--- start of Text to read ---

It had been raining for the past few days so everything was muddy and we were having trouble finding the yellow markings to follow. We had to trek across mini waterfalls, climb on slippery rocks, all while clueless if we were going the right way. The path was steep, and when I looked up at the peak, I couldn't see anything cause the clouds had completely covered it. At this point of time I was just super uncomfortable and .... I CRIED. LOL idk why I'm such a loser but I just started crying silently to myself while climbing behind Tomio. He turned around when he heard me sniffing and was like "oh no". Hahahaah I told him I was really scared, because we wouldn't be able to make it down safely when it rains (remember PTSD from first day). I was also beating myself up for just being so unlucky with the weather. Seriously, if you were there you'd get what I mean. EVERYWHERE ELSE looked fine - like if you did a 360 you'd see the sun shining everywhere else, except on Hornelen. I kept apologizing to Tomio for the weather (LOL) and he was like ???? dude. But he promised he'd still want to travel with me even if I bring the rain everywhere with me. (Holding you to this promise Tomio). So yeah, we turned back and checked off yet another failed attempt at hiking.


This was us seeing our first sunset in Norway while hiking down Hornelen. It was raining so much we haven't had much luck with sunsets.


We camped at a random spot after and hoped for better weather yet again *insert huge sigh*


The next day we headed to Briksdalsbreen, one of the more famous glaciers around the area. This was also the start of having good weather (finally!!!). It was a nice hike to the beautiful glacier, which unfortunately is melting because of global warming. You can see here for the comparison of the glacier over the years. You can also see the stark contrast between the 2015 photo and our photo taken in 2019. Global warming is real, people.

--- end of Text to read ---
--- start of Information supplied ---

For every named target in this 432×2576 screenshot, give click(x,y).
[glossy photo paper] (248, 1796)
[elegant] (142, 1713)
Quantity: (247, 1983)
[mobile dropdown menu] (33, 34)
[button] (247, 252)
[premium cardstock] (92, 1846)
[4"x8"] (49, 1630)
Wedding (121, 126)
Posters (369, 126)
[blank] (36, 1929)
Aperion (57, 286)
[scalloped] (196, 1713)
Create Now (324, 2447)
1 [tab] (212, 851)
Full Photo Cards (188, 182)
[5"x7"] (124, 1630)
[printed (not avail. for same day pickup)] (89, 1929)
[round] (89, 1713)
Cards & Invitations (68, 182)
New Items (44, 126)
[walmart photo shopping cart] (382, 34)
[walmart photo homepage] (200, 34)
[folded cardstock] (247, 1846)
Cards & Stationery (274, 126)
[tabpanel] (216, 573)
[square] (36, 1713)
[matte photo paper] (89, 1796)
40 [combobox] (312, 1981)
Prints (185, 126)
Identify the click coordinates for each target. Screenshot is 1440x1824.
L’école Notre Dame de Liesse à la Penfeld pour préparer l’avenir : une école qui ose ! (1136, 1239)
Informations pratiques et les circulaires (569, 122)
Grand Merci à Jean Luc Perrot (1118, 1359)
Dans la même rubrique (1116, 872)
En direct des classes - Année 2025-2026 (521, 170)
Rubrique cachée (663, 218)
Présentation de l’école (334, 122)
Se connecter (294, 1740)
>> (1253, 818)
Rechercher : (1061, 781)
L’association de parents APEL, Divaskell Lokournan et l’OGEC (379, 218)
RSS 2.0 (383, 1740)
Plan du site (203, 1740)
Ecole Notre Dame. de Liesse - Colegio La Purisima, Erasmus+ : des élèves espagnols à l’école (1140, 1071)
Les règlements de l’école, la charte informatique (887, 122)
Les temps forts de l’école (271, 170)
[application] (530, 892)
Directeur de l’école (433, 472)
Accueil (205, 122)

--- end of Information supplied ---

(Exercise requirements):
a – Write out the part of the hiking account between "The next day" and "is real, people.", inclusive, with no changes.
b – According to the hiking account, why was the narrator scared while climbing Hornelen?
Rely only on the hiking account for your answers.

(Complete answers):
a –
The next day we headed to Briksdalsbreen, one of the more famous glaciers around the area. This was also the start of having good weather (finally!!!). It was a nice hike to the beautiful glacier, which unfortunately is melting because of global warming. You can see here for the comparison of the glacier over the years. You can also see the stark contrast between the 2015 photo and our photo taken in 2019. Global warming is real, people.

b – The narrator was afraid they would not be able to get down safely in the rain. That fear came from the first day.